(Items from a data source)
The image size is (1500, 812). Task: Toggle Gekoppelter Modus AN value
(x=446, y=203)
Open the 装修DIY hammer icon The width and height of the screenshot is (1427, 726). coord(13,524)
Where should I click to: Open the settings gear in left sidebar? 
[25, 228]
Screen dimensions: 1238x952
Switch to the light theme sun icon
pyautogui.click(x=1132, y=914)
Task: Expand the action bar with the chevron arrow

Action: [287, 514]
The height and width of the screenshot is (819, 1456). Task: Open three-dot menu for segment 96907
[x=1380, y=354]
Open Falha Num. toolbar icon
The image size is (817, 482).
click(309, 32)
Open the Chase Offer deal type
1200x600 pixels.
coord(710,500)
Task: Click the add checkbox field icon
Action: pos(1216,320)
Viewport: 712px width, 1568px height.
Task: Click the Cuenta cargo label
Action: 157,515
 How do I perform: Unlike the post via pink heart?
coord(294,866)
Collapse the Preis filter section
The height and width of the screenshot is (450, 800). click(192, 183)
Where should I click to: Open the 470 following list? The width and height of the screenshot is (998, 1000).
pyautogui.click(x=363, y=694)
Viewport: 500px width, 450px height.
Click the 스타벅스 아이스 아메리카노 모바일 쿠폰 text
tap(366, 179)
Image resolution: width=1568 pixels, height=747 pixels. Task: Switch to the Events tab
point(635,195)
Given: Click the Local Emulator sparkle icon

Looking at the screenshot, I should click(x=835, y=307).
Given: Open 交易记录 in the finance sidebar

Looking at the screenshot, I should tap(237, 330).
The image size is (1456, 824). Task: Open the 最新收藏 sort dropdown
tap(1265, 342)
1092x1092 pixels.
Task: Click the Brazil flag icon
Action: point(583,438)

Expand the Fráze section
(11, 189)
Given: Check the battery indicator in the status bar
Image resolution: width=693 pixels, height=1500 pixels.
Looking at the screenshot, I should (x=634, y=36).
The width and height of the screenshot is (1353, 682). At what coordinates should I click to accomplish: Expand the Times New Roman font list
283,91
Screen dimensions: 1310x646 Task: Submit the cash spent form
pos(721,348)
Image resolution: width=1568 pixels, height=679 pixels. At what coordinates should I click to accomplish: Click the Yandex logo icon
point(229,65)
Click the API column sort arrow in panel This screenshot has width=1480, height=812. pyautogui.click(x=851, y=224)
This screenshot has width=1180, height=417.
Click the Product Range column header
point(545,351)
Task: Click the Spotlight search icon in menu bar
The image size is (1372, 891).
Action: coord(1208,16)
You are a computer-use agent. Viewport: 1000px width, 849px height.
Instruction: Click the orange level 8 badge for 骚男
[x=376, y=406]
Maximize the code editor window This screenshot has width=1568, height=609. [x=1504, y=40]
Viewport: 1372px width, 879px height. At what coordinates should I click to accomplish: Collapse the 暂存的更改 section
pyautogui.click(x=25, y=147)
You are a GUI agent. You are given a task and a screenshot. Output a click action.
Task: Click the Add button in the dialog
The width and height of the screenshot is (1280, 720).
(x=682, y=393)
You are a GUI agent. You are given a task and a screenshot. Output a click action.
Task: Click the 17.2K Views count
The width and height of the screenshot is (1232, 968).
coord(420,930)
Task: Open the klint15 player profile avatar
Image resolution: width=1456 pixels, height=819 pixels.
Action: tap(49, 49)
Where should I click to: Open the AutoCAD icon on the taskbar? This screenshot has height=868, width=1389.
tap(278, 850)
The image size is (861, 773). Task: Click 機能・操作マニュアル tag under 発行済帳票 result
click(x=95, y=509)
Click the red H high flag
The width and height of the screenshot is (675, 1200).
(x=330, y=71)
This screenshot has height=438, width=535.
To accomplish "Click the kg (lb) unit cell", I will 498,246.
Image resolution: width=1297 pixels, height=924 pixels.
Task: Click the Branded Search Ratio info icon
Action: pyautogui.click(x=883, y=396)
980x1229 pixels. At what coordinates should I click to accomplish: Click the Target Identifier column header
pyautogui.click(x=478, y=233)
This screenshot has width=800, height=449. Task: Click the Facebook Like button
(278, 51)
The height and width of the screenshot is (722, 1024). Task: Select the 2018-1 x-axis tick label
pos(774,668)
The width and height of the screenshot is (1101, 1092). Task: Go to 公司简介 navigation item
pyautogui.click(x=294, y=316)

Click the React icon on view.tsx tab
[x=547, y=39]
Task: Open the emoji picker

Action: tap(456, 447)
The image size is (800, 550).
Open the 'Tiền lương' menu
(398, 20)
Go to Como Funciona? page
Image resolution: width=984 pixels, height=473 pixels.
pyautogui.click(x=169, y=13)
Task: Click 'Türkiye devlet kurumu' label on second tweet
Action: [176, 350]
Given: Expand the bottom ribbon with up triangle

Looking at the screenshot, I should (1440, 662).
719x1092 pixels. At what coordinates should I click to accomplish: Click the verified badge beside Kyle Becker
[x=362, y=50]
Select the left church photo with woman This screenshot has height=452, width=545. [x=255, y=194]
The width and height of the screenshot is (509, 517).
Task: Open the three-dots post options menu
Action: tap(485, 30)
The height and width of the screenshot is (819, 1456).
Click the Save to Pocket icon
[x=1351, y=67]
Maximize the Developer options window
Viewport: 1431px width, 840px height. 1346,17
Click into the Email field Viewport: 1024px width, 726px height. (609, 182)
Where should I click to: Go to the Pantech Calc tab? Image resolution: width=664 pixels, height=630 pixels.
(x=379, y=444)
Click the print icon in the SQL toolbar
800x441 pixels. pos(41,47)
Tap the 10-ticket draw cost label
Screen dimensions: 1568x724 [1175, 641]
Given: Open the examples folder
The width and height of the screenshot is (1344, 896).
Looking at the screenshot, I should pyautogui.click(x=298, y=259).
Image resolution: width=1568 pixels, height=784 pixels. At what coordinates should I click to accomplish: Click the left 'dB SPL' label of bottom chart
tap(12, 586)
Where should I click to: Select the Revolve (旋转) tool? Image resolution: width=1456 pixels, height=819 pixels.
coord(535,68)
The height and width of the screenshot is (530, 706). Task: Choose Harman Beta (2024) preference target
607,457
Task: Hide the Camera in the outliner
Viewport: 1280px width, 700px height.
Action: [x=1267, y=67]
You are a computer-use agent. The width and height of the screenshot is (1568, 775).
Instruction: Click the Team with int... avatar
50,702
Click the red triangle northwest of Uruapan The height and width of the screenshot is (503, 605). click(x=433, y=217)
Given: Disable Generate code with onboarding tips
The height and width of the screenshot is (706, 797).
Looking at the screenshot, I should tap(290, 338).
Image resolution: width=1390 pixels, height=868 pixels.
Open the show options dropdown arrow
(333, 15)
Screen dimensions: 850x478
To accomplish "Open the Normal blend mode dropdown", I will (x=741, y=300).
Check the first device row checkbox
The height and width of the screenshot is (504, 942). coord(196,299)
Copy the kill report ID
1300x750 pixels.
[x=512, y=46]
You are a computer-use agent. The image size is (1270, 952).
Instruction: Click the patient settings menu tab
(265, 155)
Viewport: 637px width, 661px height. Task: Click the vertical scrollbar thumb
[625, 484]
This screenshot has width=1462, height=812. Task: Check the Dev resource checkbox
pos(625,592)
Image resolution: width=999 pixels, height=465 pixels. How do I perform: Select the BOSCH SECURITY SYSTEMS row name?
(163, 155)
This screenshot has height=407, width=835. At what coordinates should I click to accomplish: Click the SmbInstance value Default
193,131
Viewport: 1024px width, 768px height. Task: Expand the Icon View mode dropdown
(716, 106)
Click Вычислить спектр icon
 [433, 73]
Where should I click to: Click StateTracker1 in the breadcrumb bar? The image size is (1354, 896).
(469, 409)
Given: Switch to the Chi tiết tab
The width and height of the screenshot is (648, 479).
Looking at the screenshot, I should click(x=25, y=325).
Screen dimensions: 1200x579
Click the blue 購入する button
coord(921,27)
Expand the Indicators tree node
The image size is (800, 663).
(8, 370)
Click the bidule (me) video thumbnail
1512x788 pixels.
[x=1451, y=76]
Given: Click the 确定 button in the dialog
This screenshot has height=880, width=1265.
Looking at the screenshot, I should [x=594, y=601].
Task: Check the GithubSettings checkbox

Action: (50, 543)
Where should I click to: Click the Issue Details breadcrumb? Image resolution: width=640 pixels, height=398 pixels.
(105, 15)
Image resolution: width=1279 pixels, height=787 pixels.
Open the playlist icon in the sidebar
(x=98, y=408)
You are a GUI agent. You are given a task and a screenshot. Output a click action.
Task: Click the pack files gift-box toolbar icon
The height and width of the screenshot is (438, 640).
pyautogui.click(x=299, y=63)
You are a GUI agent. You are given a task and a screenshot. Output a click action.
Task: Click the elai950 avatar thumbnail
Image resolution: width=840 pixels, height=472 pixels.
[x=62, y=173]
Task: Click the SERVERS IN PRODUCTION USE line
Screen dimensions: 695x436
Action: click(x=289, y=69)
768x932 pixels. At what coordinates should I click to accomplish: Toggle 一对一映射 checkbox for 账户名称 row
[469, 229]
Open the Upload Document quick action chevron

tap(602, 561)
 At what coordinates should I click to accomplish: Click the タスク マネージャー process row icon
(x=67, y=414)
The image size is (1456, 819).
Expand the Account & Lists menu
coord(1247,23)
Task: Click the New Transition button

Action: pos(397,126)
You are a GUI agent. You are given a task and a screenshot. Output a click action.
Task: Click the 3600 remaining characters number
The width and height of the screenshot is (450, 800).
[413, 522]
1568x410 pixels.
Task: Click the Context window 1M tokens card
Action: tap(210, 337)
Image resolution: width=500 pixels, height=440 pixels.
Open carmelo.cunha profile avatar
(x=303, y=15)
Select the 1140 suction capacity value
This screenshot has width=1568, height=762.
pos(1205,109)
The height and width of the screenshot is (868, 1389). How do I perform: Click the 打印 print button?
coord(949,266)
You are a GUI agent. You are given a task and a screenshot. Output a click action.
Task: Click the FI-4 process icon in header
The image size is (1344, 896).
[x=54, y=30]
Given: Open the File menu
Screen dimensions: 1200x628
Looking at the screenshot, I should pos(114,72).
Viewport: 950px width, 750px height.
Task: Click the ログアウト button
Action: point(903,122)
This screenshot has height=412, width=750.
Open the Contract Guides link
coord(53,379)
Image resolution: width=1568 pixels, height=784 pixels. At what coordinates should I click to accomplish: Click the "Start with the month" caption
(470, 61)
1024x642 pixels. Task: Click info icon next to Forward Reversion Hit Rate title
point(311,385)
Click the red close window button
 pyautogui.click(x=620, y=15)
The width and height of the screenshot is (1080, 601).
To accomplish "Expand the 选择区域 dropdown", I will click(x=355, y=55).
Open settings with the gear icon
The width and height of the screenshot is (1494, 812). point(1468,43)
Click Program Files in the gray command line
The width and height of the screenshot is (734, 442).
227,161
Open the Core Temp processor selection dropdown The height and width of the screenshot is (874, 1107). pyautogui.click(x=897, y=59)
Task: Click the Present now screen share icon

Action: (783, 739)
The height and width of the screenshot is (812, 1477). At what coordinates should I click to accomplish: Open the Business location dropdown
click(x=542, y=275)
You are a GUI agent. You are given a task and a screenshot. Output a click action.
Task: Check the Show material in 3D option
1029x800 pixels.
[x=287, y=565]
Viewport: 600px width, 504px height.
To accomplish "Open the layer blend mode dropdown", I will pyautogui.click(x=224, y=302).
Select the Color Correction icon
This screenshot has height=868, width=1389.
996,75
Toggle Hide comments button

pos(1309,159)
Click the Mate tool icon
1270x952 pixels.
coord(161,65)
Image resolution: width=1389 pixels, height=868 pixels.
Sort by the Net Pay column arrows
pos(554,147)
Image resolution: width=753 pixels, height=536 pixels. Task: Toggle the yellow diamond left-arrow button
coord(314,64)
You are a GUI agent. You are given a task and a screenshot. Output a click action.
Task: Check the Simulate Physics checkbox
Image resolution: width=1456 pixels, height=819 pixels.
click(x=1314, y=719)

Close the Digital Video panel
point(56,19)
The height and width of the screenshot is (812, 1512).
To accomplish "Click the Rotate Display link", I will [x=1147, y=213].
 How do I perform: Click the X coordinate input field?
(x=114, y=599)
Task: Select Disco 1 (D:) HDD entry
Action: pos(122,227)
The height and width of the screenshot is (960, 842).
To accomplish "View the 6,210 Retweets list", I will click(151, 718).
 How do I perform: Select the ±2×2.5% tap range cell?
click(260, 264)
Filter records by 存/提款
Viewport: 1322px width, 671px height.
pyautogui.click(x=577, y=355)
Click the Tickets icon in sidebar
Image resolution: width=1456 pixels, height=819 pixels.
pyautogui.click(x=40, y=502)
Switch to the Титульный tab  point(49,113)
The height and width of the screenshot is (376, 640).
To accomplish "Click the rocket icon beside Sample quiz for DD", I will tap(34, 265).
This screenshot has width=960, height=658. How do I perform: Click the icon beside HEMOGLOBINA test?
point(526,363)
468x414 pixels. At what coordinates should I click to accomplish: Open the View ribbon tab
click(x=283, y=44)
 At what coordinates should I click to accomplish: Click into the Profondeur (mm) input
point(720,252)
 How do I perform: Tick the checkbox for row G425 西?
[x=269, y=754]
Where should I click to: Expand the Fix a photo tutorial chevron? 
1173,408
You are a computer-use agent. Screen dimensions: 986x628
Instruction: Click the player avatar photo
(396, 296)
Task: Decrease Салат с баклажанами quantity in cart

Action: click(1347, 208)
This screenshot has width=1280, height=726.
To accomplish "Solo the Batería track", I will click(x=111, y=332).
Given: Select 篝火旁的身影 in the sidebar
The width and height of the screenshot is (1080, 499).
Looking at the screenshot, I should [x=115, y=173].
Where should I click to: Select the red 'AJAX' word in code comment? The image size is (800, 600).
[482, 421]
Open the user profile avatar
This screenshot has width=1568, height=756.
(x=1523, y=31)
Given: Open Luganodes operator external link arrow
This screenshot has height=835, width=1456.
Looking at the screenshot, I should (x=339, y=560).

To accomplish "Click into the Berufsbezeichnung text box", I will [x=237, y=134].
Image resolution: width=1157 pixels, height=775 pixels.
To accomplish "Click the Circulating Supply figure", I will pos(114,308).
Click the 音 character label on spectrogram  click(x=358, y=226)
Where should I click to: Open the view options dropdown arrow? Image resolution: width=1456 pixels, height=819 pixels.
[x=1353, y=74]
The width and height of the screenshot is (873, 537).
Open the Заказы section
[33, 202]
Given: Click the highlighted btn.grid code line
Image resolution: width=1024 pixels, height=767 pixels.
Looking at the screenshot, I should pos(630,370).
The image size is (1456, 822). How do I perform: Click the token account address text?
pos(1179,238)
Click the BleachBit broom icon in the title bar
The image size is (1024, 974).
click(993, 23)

→ **Stated problem**
Swap "sidebar" for "side panel" in the material from its first line up to and including the line with "Click the API", and leave everything else unchanged.

→ **Exercise result**
The image size is (1500, 812). Task: Toggle Gekoppelter Modus AN value
(x=446, y=203)
Open the 装修DIY hammer icon The width and height of the screenshot is (1427, 726). coord(13,524)
Where should I click to: Open the settings gear in left side panel? 
[25, 228]
Screen dimensions: 1238x952
Switch to the light theme sun icon
pyautogui.click(x=1132, y=914)
Task: Expand the action bar with the chevron arrow

Action: [287, 514]
The height and width of the screenshot is (819, 1456). Task: Open three-dot menu for segment 96907
[x=1380, y=354]
Open Falha Num. toolbar icon
The image size is (817, 482).
click(309, 32)
Open the Chase Offer deal type
1200x600 pixels.
coord(710,500)
Task: Click the add checkbox field icon
Action: pos(1216,320)
Viewport: 712px width, 1568px height.
Task: Click the Cuenta cargo label
Action: 157,515
 How do I perform: Unlike the post via pink heart?
coord(294,866)
Collapse the Preis filter section
The height and width of the screenshot is (450, 800). click(192, 183)
Where should I click to: Open the 470 following list? The width and height of the screenshot is (998, 1000).
pyautogui.click(x=363, y=694)
Viewport: 500px width, 450px height.
Click the 스타벅스 아이스 아메리카노 모바일 쿠폰 text
tap(366, 179)
Image resolution: width=1568 pixels, height=747 pixels. Task: Switch to the Events tab
point(635,195)
Given: Click the Local Emulator sparkle icon

Looking at the screenshot, I should click(x=835, y=307).
Given: Open 交易记录 in the finance side panel

Looking at the screenshot, I should tap(237, 330).
The image size is (1456, 824). Task: Open the 最新收藏 sort dropdown
tap(1265, 342)
1092x1092 pixels.
Task: Click the Brazil flag icon
Action: point(583,438)

Expand the Fráze section
(11, 189)
Given: Check the battery indicator in the status bar
Image resolution: width=693 pixels, height=1500 pixels.
Looking at the screenshot, I should (x=634, y=36).
The width and height of the screenshot is (1353, 682). At what coordinates should I click to accomplish: Expand the Times New Roman font list
283,91
Screen dimensions: 1310x646 Task: Submit the cash spent form
pos(721,348)
Image resolution: width=1568 pixels, height=679 pixels. At what coordinates should I click to accomplish: Click the Yandex logo icon
point(229,65)
Click the API column sort arrow in panel This screenshot has width=1480, height=812. pyautogui.click(x=851, y=224)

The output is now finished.